NSA Surveillance Should Not Be the New Normal
It's saying something when National Security Agency data collection becomes a reference point in the sports pages.
In an article in this morning's Houston Chronicle, reporter Roy Bragg begins by quipping that the scope of the NSA's PRISM program is nothing when compared to the depth of data college football scouts gather on talented high school prospects.
Bragg may be engaging in standard sportswriter hyperbole. Still, I find it disconcerting when he and his editors are now so comfortable alluding to the most intrusive electronic surveillance program in history so casually.
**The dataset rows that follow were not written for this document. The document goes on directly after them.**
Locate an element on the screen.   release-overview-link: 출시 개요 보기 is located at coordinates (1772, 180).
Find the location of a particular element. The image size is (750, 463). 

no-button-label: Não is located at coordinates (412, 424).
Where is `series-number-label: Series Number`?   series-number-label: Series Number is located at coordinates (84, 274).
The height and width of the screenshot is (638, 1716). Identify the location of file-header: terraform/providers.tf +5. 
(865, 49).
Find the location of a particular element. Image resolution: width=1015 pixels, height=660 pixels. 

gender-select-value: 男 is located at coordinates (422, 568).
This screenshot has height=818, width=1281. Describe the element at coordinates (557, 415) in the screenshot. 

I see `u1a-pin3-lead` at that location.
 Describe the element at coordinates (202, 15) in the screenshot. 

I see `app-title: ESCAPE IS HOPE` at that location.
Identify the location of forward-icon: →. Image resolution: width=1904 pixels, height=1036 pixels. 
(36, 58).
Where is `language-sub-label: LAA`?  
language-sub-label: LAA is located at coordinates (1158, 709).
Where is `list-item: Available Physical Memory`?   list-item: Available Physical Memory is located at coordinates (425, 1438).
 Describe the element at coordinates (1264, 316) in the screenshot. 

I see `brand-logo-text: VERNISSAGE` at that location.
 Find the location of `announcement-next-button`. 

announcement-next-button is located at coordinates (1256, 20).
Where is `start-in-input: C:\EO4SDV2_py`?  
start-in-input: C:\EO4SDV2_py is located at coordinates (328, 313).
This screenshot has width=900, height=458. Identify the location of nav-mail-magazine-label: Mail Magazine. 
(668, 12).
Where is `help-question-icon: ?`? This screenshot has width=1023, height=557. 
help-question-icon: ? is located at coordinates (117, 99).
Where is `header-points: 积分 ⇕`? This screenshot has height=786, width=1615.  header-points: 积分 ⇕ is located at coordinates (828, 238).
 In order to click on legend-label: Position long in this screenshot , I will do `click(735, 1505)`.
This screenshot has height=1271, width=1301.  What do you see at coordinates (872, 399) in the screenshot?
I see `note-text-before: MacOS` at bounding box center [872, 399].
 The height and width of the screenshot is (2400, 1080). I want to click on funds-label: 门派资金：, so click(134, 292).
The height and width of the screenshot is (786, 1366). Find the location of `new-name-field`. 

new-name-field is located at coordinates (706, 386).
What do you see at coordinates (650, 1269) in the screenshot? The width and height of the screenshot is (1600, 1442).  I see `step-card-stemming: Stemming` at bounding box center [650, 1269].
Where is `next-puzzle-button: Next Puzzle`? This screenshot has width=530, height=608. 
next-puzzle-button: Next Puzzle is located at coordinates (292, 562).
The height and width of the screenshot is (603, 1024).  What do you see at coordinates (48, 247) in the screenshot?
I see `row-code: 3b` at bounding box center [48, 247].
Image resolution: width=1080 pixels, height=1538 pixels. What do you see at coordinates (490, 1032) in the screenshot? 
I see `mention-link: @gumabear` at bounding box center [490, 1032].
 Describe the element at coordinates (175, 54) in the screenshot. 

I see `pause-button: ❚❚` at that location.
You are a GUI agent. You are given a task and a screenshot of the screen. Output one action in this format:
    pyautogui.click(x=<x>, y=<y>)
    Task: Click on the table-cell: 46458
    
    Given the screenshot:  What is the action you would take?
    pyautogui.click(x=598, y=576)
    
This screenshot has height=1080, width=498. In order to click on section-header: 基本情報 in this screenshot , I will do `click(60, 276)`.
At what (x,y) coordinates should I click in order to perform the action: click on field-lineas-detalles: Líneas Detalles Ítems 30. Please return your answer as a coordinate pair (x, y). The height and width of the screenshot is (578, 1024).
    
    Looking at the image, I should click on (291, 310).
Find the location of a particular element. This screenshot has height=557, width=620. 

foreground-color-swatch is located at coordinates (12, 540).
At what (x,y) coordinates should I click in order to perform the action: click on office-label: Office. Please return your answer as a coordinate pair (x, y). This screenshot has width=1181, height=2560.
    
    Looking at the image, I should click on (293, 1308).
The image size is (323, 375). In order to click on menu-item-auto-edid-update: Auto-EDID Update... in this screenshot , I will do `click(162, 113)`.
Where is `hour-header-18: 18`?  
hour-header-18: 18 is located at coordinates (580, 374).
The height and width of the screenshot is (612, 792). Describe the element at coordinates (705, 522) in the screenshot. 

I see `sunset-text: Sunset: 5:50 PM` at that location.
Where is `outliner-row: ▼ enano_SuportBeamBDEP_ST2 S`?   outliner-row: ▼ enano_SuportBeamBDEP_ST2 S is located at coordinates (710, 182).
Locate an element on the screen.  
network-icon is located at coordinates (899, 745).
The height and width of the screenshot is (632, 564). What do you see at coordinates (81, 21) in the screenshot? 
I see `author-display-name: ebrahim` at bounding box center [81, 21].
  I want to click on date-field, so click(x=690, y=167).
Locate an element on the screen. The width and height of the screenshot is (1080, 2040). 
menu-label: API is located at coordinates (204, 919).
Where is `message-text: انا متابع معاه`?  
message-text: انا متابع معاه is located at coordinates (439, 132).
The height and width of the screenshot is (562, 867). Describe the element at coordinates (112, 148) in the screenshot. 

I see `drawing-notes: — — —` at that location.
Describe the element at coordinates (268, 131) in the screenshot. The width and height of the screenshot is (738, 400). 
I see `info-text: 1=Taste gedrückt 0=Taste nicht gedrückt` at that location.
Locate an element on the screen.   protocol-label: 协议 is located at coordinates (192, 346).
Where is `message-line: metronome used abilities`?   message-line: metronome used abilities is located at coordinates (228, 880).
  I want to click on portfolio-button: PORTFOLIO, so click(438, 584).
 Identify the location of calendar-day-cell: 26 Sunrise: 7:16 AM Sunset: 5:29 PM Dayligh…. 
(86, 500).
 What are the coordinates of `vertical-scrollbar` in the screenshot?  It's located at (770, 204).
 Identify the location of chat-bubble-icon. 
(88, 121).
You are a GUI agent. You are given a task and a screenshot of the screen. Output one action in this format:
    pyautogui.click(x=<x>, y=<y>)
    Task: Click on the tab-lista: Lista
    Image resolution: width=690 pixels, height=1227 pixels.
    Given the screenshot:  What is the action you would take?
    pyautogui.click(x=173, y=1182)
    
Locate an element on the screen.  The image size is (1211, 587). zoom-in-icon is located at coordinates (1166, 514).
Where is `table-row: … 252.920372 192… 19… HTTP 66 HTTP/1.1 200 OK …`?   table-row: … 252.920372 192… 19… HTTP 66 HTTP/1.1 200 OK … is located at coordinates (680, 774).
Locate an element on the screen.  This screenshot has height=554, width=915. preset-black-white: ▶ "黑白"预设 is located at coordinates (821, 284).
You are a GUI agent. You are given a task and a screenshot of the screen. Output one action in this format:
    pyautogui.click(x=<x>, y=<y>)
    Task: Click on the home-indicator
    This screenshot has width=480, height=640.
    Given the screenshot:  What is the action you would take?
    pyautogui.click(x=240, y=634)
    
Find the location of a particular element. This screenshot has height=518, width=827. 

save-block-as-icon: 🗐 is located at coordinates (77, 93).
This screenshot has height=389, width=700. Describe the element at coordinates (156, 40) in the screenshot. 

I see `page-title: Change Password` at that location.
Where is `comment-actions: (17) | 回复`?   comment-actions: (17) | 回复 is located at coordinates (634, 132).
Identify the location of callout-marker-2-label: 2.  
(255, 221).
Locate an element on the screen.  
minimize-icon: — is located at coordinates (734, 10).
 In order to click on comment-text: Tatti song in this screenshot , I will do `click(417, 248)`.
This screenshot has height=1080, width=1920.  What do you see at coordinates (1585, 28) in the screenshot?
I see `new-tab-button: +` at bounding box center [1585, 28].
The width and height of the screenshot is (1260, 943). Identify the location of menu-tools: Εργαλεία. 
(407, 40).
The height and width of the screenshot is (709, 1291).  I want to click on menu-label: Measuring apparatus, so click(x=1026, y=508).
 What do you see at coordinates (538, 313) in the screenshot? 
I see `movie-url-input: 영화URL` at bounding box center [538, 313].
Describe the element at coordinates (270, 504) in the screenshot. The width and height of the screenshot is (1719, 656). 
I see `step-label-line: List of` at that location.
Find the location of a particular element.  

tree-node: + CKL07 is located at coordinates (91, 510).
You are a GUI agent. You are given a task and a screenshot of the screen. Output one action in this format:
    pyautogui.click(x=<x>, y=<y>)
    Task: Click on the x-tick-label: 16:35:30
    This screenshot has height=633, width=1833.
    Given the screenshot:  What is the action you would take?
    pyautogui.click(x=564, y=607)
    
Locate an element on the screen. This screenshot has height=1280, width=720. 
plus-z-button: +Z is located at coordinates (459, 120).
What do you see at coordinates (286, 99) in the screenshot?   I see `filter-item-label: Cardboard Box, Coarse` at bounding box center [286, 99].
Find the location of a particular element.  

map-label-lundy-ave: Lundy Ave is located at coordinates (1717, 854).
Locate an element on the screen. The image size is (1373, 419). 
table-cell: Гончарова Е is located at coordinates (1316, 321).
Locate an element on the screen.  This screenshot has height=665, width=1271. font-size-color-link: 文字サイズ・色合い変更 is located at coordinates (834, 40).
It signals a frighteningly routine social acceptance of the NSA activities.
Last June's initial revelation of the NSA PRISM program -- the interception of metadata from millions of wireless phones -- remains top-of-mind for the general public. Even so, the disclosures that followed in the ensuing months were even more alarming.
There was mining of social networks for keywords and of email accounts for address books.
There was news of the placement of "back doors" -- programming code designed to defeat firewalls and security software -- in U.S.-made infrastructure sold to foreign businesses and governments.
There were projects to defeat private encryption.
There were attempts to remotely activate embedded PC cameras for surreptitious recording.
There was a plan to use radio waves to access data on devices not connected to the Internet.
By January, when it came to light that the NSA had infiltrated innocuous online games like Angry Birds to gain location data on users, the whole program seemed to be becoming a parody of itself.
Humorous perhaps, but grimly so. NSA spying appears likely to extract a high price from the U.S. technology industry. As I noted in a paper the R Street Institute published last week, Forrester Research estimates that the revelations about NSA spying could cost the global industry $180 billion over the next three years.
But the damage from loss of basic trust in the Internet could be incalculable. Steven Levy takes a deep dive into the question in this month's Wired. The bottom line is that, for a long time, the global community saw the United States, despite some occasional policy bumbling, as basically on the side of the angels. Now Washington's activities -- and to some extent, the tech industry's compliance -- is giving cover to far more repressive regimes who want to wall off their own Internets.
President Obama's response has been terribly weak. He offers neither a satisfactory justification for the NSA's sweeping program nor any indication of where he thinks the boundaries should be. He repeats the NSA's claim that its surveillance program has stopped "dozens" of terrorist attacks, yet offers no specifics. In sum, the presidential attitude comes across as: "Living in a world of asymmetrical warfare sucks, but there it is."
It shouldn't be so. Fortunately, there's an opportunity for others to take the lead. In my R Street paper, I discuss that rewriting the Electronic Communications Privacy Act to extend Fourth Amendment rights, especially regarding search and seizure, to personal data stored in the cloud would be a great place to start. But truly, the entire legal infrastructure that was rashly created in the wake of 9/11 needs a top-to-bottom re-evaluation.
That's why it's encouraging to see conservatives and liberals on the House Judiciary Committee, such as Reps. Ted Poe, R-Texas, and Sheila Jackson-Lee, D-Texas, agreeing that there needs to be strong legislative response to what they both see as NSA overreach. What the NSA revelations tell us is that, institutionally, the government believes privacy is expendable -- that government has a right to investigate and question every intimate detail of your life. And if you are too circumspect on Facebook, Twitter or in your routine email, it has the wherewithal to hack your hard drive to fill in the any gaps in your digital dossier.
It would be sad if Americans simply resign themselves to this. It's not how life in our constitutional republic is supposed to be.